During MipCom, in October 2008, MySpace announced plans for a second series and indicated that it was in talks with cable network Foxtel to distribute their first series on network television. Additionally MySpace spoke of their plans to produce versions of the MySpace Road Tour in other countries. The emerging potential for success in web video caught the attention of top entertainment executives in America, including former Disney executive and current head of the Tornante Company, Michael Eisner. Torante's Vuguru subdivision partnered with Canadian media conglomerate Rogers Media on October 26, securing plans to produce upwards of 30 new web shows a year. Rogers Media agreed to help fund and distribute Vuguru's upcoming productions, thereby solidifying a connection between old and new media.

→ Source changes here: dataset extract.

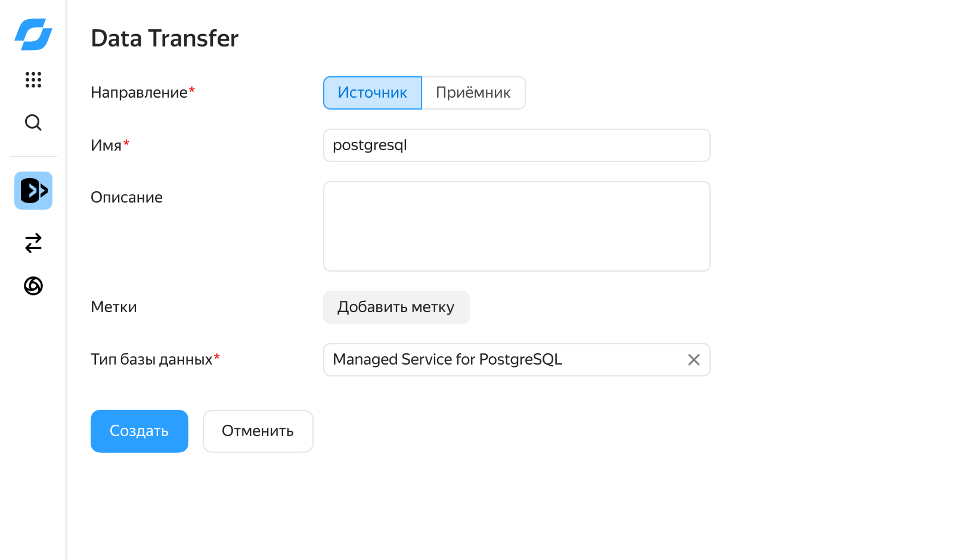
Task: Click the blue Создать button
Action: point(140,431)
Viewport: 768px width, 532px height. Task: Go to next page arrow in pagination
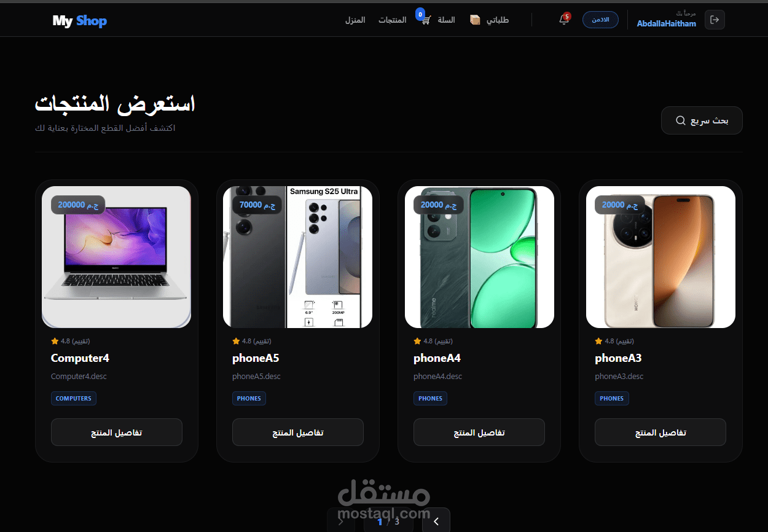coord(436,521)
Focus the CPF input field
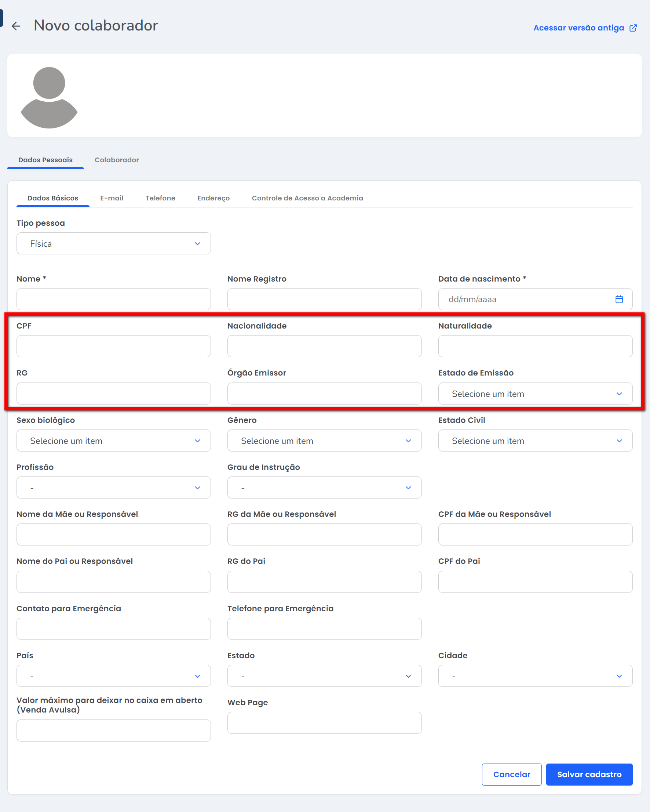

Production and distribution
The rise in the popularity of the Internet and improvements the accessibility and affordability of high speed broadband and streaming video technology meant that producing and distributing a web series became a feasible alternative to "traditional" series production, which was formerly mostly done for broadcast and cable TV. In comparison with traditional TV series production, web series are less expensive to produce. This has allowed a wider range of creators to develop web series. As well, since web series are made available online, instead of being aired at a single preset time to specific regions, they enable producers to reach a potentially global audience who can access the shows 24 hours a day and seven days a week, at the time of their choosing. Moreover, in the 2010s, the rising affordability of tablets and smartphones and the rising ownership rates of these devices in industrialized nations means that web series are available to a wider range of potential viewers, including commuters, travelers, and other people who are on the go.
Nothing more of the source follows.